Respondendo pela Comarca de Santa Luzia do Paruá, a promotora empossada com base no concurso de 2019, Rita de Cássia Pereira Souza encaminhou documento à juiza que responde temporariamente pela Comarca dando seu parecer sobre o caso envolvendo o acidente envolvendo o advogado Matheus Lacerda, que acabou culminando na morte de Wellington Caetano. No documento a promotora erra inclusive a tipificação penal do caso, anulando a preterdolosidade (que é quando o autor assume o risco de matar como no caso em que o advogado mesmo após ingerir bebidas alcóolicas assumiu o volante da caminhonete), assim como crimes de omissão de socorro, ocultação de provas. Para mostrar o agravante da situação, nossa redação irá postar nos próximos dias um video exclusivo do acusado ingerindo bebidas às margens do rio momentos antes do ocorrido que vitimou Wellington Caetano, o que torna ainda mais obsoleta a recomendação desastrosa do MP.
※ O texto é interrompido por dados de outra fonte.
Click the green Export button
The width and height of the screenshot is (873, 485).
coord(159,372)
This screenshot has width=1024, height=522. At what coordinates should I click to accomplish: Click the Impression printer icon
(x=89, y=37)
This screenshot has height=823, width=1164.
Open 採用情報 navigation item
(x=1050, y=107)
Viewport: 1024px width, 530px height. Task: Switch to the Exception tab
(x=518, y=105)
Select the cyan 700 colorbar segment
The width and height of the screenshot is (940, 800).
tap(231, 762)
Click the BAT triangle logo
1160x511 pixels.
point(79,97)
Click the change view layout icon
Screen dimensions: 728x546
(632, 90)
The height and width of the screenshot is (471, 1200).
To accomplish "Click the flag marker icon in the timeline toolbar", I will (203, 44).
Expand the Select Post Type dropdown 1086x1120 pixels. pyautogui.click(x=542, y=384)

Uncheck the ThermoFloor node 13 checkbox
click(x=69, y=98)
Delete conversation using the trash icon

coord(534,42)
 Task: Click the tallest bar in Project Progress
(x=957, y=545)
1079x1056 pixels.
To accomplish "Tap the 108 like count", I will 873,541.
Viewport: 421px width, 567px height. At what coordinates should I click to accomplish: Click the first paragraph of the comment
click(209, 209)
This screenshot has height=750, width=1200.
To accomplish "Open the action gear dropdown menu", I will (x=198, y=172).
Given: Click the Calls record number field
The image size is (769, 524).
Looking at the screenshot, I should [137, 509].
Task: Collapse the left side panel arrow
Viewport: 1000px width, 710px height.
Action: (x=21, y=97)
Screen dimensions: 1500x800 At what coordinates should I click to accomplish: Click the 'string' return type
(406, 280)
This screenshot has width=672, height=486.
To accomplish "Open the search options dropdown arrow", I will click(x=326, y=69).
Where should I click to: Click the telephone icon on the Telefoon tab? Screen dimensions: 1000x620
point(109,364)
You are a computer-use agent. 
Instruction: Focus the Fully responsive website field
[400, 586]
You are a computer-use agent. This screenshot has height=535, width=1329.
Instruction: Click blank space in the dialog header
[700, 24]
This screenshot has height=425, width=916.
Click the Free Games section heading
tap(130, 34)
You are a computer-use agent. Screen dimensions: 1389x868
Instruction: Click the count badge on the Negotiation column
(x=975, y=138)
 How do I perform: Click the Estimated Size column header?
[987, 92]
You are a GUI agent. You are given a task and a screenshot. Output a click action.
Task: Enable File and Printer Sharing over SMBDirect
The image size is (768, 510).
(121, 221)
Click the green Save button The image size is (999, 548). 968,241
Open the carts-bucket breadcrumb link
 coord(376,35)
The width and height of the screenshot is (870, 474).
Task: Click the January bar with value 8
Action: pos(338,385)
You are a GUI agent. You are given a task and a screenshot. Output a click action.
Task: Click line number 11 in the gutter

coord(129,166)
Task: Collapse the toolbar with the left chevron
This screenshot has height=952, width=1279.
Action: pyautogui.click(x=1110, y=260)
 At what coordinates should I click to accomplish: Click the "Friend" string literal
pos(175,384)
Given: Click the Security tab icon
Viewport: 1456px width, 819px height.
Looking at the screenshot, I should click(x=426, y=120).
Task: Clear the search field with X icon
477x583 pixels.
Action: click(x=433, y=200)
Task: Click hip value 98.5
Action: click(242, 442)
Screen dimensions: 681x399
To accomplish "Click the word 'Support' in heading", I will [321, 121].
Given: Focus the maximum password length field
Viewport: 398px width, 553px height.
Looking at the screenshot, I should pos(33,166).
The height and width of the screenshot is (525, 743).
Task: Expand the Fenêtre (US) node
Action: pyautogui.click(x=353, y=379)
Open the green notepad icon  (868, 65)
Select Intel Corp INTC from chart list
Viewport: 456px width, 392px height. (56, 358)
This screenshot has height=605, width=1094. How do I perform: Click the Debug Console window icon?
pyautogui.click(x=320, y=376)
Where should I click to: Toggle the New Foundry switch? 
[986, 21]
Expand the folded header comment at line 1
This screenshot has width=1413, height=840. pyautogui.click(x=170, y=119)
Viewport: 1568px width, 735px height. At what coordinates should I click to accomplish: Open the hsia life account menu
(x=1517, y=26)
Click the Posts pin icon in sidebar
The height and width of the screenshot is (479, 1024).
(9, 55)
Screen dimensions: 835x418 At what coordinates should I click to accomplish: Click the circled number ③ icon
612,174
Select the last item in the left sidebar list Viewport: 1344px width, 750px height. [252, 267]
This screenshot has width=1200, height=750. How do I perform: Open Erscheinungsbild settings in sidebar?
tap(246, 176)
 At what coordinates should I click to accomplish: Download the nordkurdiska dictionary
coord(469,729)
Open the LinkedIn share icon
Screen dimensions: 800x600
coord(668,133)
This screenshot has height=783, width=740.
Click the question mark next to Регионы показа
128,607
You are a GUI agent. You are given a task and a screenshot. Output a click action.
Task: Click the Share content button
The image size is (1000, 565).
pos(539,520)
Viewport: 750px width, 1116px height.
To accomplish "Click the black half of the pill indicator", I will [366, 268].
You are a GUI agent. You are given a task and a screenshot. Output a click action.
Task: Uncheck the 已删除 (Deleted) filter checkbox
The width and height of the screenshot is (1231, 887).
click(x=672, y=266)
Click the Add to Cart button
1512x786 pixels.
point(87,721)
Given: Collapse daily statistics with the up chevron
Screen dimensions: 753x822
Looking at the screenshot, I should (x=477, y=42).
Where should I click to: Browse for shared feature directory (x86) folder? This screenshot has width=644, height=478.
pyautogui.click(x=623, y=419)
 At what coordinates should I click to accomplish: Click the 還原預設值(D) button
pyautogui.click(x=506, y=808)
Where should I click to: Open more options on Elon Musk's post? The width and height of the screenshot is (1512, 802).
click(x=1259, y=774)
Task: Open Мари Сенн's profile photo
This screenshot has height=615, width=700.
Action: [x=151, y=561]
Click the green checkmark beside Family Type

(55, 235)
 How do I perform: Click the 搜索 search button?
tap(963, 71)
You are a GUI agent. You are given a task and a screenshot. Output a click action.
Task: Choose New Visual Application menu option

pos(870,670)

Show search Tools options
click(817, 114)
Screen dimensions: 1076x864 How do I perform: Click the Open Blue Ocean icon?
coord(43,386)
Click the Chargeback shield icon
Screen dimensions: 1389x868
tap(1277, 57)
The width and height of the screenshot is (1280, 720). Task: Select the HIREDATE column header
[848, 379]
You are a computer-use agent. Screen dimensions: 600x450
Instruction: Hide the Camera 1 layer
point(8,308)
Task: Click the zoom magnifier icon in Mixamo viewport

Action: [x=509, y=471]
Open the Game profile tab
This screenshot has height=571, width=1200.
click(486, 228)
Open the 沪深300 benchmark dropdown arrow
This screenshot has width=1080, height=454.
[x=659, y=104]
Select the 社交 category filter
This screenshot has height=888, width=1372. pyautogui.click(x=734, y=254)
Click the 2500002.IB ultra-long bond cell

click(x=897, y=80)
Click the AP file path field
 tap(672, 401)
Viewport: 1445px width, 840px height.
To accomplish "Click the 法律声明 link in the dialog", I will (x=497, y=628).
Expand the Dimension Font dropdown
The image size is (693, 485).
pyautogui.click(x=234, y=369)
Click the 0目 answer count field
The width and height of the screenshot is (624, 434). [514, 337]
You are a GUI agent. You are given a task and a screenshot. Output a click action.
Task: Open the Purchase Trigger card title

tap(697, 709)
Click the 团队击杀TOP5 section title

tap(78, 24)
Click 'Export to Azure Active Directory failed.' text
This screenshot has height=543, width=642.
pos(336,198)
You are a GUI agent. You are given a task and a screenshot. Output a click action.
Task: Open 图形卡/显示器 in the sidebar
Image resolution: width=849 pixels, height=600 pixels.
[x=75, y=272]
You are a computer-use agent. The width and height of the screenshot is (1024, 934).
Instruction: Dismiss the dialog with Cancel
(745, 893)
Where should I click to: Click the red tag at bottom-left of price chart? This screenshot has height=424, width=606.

Na interpretação da promotora, a pena poderia ser substituida por um acordo de não persecução penal que normalmente inclui cestas básicas ou outro tipo de serviço a ser empregado pelo acusado. O acordo de não persecução penal pode ser definido como uma espécie de negócio jurídico pré-processual entre o Ministério Público e o investigado, assistido por seu defensor. Nele, as partes negociam cláusulas a serem cumpridas pelo acusado, que, ao final, será favorecido pela extinção da punibilidade.